Task requirements:
(a) Copy the part of the spay and neuter prices thread that runs from "## Keelyrawr (Mar" to "the jack pot.".
(b) Answer these questions using the spay and neuter prices thread.
(i) What price did Keelyrawr give for getting a male neutered?
(ii) According to LightningWolf, what do some vets charge for a spay?
(iii) What service does Flora ask about?
(c) Go on writing the spay and neuter prices thread, starting right after its last line.

Reading passage:
# Spay/Neuter prices?



## Awaiting_Abyss (Jul 24, 2012)

Approximately how much does spaying and neutering cost in US dollars?


----------



## Keelyrawr (Mar 7, 2012)

You can get a Male neutered for about 80-100 dollars- But a lot of places try to /WAY/ overcharge. Not sure about spaying.


----------



## LightningWolf (Jun 8, 2012)

In Most places its the same as a cat neuter or spay, spaying often having more benefits. Some vets will charge $60 to $100 for a neuter and between $100 to $300 for a spay. I personally try not to look at prices but instead at their experience (and rate of rat survival) with spays and neuters. But if you can find one with high survival rates with spays and neuters And a low price you've hit the jack pot.


----------



## Flora (Aug 30, 2012)

This may be a silly questions but does the PETA snip van do rats??


----------



## LightningWolf (Jun 8, 2012)

Data excerpt:
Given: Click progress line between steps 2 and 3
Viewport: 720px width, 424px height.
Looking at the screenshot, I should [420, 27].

Written responses:
(a)
## Keelyrawr (Mar 7, 2012)

You can get a Male neutered for about 80-100 dollars- But a lot of places try to /WAY/ overcharge. Not sure about spaying.


----------



## LightningWolf (Jun 8, 2012)

In Most places its the same as a cat neuter or spay, spaying often having more benefits. Some vets will charge $60 to $100 for a neuter and between $100 to $300 for a spay. I personally try not to look at prices but instead at their experience (and rate of rat survival) with spays and neuters. But if you can find one with high survival rates with spays and neuters And a low price you've hit the jack pot.

(b)
(i) About 80-100 dollars.
(ii) Between $100 and $300.
(iii) Whether the PETA snip van does rats.

(c)
I would NEVER support PETA. they kill over 90% of the animals they "rescue". I've heard of too many of stories of people who were fostering pregnant rats and them coming in saying it was "cruel" and turning around and selling these rats as snake food, and some of them even as Live snake food. almost all the animals they "euthinize" are healthy animals with nothing wrong. Do NOT support them. I don't care if its just for neutering animals, but, Sorry, I just can't stand them, here is a good website on why. (and Yes all of this is true) http://www.petakillsanimals.com/

Also PETA does not do anything with rat because they are "filthy" vermin, and yes they do think that. I think they only do dogs and cats. (Sorry if this was off topic, but as you can kink of tell I would never support PETA way, shape, or form)

Sorry, I think local shelters and the ASPCA will do spays and neuters, but typically they have vets who are just learning so I wouldn't go with them, and typically its only on dogs and cats. Your local animal control might be able to do it. Its typically best to go with a local vet because they can tell you up front if they do rats, the cost, how long they've been doing it, how many rat spays/neuters they have done, and much more. If you ask a local rat rescue or even a local breeder or even local animal control they can typically tell you are few good rat vets in the area.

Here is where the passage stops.